Reverse osmosis utilizes osmotic pressure to achieve desalination, employing a higher pressure than the osmotic pressure to drive the movement of water across a semipermeable membrane while leaving the salt behind.

## Hydrostatic Pressure vs. Osmotic Pressure

Hydrostatic pressure and osmotic pressure are two different forces that affect fluid movement. While osmotic pressure represents the pressure required to prevent solvent from flowing into a solution through a semipermeable membrane, hydrostatic pressure is the pressure exerted by water at rest or when it is not flowing in a confined space. This pressure is caused by the force of gravity. Therefore, the factors that affect hydrostatic pressure are density, depth of the water column, and acceleration due to gravity. For instance, the greater the water density or deeper the water column, the higher the hydrostatic pressure. ^{[5]}

## Example Problems

**Problem 1.** A solution contains 0.2 moles of glucose dissolved in 1 liter of water. Calculate the osmotic pressure of the solution at 25 °C. (R = 0.0821 Lˑatm/molˑK).

**Solution:**

Given: n = 0.2 moles, V = 1 liter, R = 0.0821 Lˑatm/molˑK, T = 25 °C = 25 + 273 = 298 K

Since glucose does not disassociate, its van’t Hoff factor is 1.

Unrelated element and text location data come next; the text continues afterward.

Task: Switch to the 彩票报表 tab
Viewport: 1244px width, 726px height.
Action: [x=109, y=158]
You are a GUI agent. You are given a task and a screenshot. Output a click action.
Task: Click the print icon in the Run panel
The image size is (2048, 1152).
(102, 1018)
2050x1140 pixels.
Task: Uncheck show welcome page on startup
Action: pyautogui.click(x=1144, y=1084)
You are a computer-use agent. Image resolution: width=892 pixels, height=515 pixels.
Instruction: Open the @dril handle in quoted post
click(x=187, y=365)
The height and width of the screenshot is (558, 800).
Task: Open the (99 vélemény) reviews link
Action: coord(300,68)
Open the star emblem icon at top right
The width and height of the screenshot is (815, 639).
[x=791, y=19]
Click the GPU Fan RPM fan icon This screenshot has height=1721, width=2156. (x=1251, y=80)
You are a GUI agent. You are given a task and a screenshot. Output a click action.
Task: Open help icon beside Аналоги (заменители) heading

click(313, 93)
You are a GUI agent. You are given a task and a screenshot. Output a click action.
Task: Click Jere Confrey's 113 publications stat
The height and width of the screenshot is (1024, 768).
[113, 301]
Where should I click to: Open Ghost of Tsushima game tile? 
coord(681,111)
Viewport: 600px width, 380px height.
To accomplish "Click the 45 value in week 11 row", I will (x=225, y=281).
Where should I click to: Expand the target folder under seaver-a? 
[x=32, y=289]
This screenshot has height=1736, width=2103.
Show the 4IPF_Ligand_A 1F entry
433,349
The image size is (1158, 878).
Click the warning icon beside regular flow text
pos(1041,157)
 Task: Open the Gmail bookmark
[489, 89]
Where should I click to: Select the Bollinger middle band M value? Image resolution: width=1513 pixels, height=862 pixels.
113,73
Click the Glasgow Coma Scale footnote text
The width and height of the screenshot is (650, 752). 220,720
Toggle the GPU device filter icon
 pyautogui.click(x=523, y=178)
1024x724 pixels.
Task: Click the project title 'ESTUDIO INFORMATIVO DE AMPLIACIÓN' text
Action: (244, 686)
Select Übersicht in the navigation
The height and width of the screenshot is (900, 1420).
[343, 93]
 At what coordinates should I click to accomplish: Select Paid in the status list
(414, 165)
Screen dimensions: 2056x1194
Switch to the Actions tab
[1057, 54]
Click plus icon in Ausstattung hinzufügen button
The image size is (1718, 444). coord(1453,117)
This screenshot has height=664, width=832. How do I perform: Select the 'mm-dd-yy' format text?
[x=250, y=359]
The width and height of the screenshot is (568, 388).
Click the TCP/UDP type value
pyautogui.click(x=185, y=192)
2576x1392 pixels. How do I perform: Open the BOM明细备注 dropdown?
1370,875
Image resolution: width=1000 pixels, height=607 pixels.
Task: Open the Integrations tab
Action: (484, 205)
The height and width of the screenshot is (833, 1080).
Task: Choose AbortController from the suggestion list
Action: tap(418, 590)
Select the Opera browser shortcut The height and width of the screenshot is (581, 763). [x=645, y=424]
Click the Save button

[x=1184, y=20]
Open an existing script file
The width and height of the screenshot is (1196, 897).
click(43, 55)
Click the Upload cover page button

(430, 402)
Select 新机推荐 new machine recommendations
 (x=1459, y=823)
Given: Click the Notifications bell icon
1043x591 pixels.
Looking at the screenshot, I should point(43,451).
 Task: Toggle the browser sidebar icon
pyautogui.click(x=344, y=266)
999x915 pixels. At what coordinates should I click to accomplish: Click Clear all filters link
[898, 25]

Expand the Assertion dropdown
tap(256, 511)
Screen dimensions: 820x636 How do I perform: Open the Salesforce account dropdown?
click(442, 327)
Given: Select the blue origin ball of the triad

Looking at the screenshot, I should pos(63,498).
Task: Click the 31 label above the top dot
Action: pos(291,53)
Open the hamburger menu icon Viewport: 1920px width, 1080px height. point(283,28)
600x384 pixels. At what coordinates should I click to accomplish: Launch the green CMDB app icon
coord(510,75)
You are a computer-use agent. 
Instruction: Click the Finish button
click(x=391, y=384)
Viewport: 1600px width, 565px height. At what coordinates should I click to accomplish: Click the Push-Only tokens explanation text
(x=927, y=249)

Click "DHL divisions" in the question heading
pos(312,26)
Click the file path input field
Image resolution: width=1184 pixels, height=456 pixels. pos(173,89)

The osmotic pressure is given by

π = i x M x R x T

=> π = 1 x (0.2 mol/ 1 L) x (0.0821 Lˑatm/molˑK) x (298 K)

=> π = 4.89 atm

So, the osmotic pressure of the solution at 25 °C is 4.89 atm.

**Problem 2.** Calculate the osmotic pressure of 4.5% solution of cane sugar (sucrose) at the temperature of 17° C. (M.W. of sucrose = 342.3 g/mol)

**Solution:**

Given: Concentration = 4.5%, T = 17 °C = 17 + 273 = 290 K, M.W. = 342.3 g/mol

The solution contains 4.5 g of sucrose in 100 mL solution.

M = 4.5% = 4.5 g/100 mL = (4.5 g/342.3 g/mol) x 1/(100 x 10^{-3} L) = 0.131 mol/L

Moreover, i = 1 for sucrose.

The osmotic pressure is given by

π = i x M x R x T

=> π = 1 x 0.131 mol/L x 0.0821 Lˑatm/molˑK x 290 K

=> π = 3.12 atm

**Problem 3.** The osmotic pressure of a sodium chloride solution at 300 K is 60 atmospheres. What is the molar concentration of sodium chloride in this solution?

**Solution:**

Given: π = 60 atm, T = 300 K

The osmotic pressure equation is

π = i x M x R x T

=> M = π/(iRT)

The value of the van’t Hoff factor (i) is 2 since NaCl dissociates into two ions. Therefore, the molarity of NaCl is

M = (60 atm)/(2 x 0.0821 Lˑatm/molˑK x 300 K)

=> M = 1.21 mol/L

Therefore, the molar concentration of sodium chloride in the solution is 1.21 mol/L.

**Problem 4.** How much glucose per liter should be used for an intravenous solution to match the 7.65 atm at 37 °C osmotic pressure of blood? (M.W. of glucose = 180 g/mol)

**Solution:**

Given: π = 7.65 atm, T = 37 °C = 37 + 273 = 310 K, M.W. = 180 g/mol

For glucose, i = 1

The molar concentration of glucose is

M = π/(iRT)

=> M = 7.65 atm/(1 x 0.0821 Lˑatm/molˑK x 310 K)

=> n = 0.3 mol/L = (0.3 mol x 180 g/mol)/L = 54.1 g/L

There should be 54.1 grams per liter of glucose for an intravenous solution to match the 7.65 atm at 37 °C osmotic pressure of blood.